Thorne went on to recount the long story of the Laser Interferometer Gravitational-Wave Observatory (LIGO), an enormous physics experiment that successfully detected gravitational waves for the first time in September of 2015, which ultimately resulted in the awarding of the 2017 Nobel Prize in Physics to Thorne, Weiss, and Barry C. Barish, the Ronald and Maxine Linde Professor of Physics Emeritus, at Caltech.

LIGO was the largest project ever funded by the National Science Foundation (NSF) and represented the collaborative efforts of over a thousand scientists from 15 countries.

Thorne’s lecture, which took place 9 a.m. on Saturday, Feb. 22, concluded with a standing ovation. The presentation of the Woodrow Wilson Award took place shortly after the lecture.

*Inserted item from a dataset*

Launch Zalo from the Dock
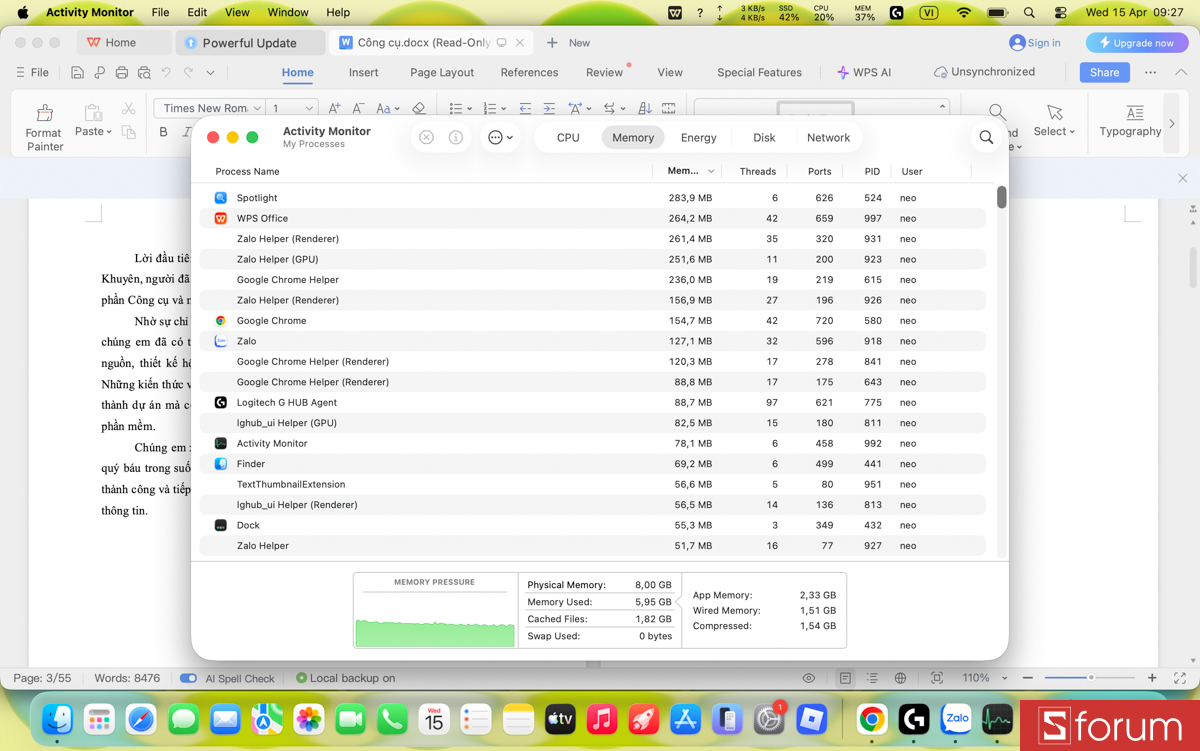The image size is (1200, 751). click(955, 718)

Chair of the Department of Physics and the Class of 1909 Professor of Physics Herman L. Verlinde, who is a theoretical physicist studying the mathematical foundations of string theory and its applications to such things as black hole physics and quantum information theory, commented on the current excitements in the research of the physics Thorne spoke about.

“The merging of quantum mechanics and gravity is where all the questions are. We are currently still learning about what gravity really is, what spacetime really is,” said Verlinde. “When you put all these things together, it’s still a very interesting story that mashes together with even other modern ideas like quantum computing.”

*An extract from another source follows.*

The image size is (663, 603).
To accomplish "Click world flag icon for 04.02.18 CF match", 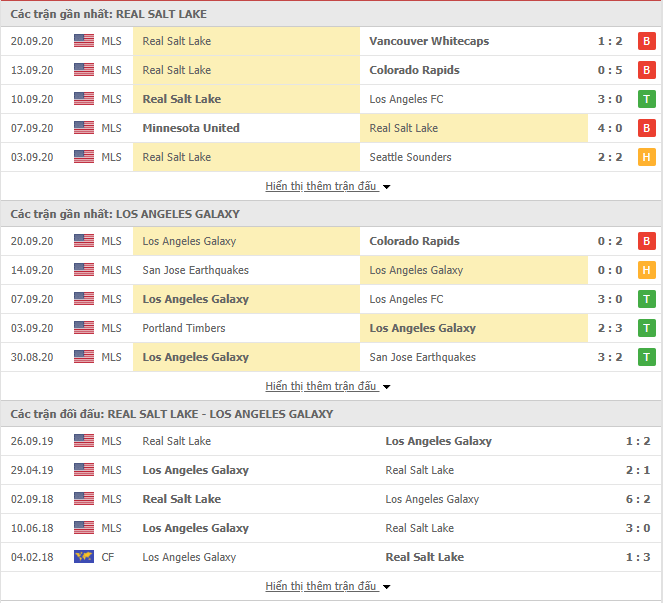I will [x=84, y=556].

University Vice President for the Princeton Plasma Physics Laboratory (PPPL) and Professor of Astrophysical Sciences David J. McComas drew connections between Thorne’s work on gravity physics and the research that currently takes place at the University’s PPPL.

“Generally speaking, I would say, there’s a lot of plasma physics in understanding how stars work, ultimately, we really try to understand the multi-messager response,” remarked McComas.  “I don’t think people have gotten very far along in thinking that through; I think that’s another forefront that’s out in front of us.”